Why in the script exist the line infile="file.txt"? or was an example?
I mean, the script would find the word below search_str for all files in folder, independently their names. Anyway, I´ve tested using infile=*.txt.

Please tell me in what I wrong.

Many thanks in advance for your help, best regards

Code:

#!/bin/bash

infile=*.txt
outfile=C:\Traffic Class\
search_str="Traffic NInbound NOutbound"

#delete the output file if it exists, this will append to it
if [ -f "$outfile" ]; then
  rm -f $outfile
fi

for file in `find . -name $infile -print`; do
  for line in `egrep $search_str $file`; do
    category=`echo $line | awk '{print $1}'`
    filedate=`ls -l $file | awk '{print $6}'`
    filetime=`ls -l $file | awk '{print $7}'`
    if [ -n "$Traffic NInbound NOutbound" ]; then
      echo "$Traffic NInbound NOutbound $filedate $filetime $file" >> $outfile
    fi
  done
done

chrism01 · 01-20-2009, 12:31 AM

For wildcards in the find cmd, use single quotes eg

Code:

find . -name '*.txt' -print

Note that if all the files are in the one dir, you can cd into the dir and just use ls instead of 'find' eg

Code:

cd $targetdir
for file in `ls`
do
...

Try reading this: http://www.tldp.org/LDP/abs/html/

sundialsvcs · 01-20-2009, 09:43 AM

Generally speaking, I tend to reach for Perl when doing tasks like this one. The structure of a script in that language is of course similar to the bash-script here presented, but now you have a full-featured programming language at your disposal... and literally thousands of well-tested (CPAN) modules to go with it. I happen to find "bash scripts" very difficult to write, and cumbersome to maintain, perhaps because I feel rather like I've got one arm tied behind my back in terms of what I can easily "do."
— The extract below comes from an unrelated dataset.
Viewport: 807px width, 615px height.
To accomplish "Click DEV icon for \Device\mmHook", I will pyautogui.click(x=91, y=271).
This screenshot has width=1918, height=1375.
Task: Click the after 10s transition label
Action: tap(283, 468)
The bottom line is, as the Perl folks like to say, "TMTOWTDI = There's More Than One Way To Do It." And, as you observe, the real-world benefits of even a "small and simple" script can be huge.

raconteur · 01-23-2009, 12:20 PM

I assumed from your original post that you were looking for files in multiple directories where the file name was the same.
That isn't the case, so Chris' suggestion for using find is the right way to go with this.
Let me know if you can't get it working to your liking, we'll get it fixed up.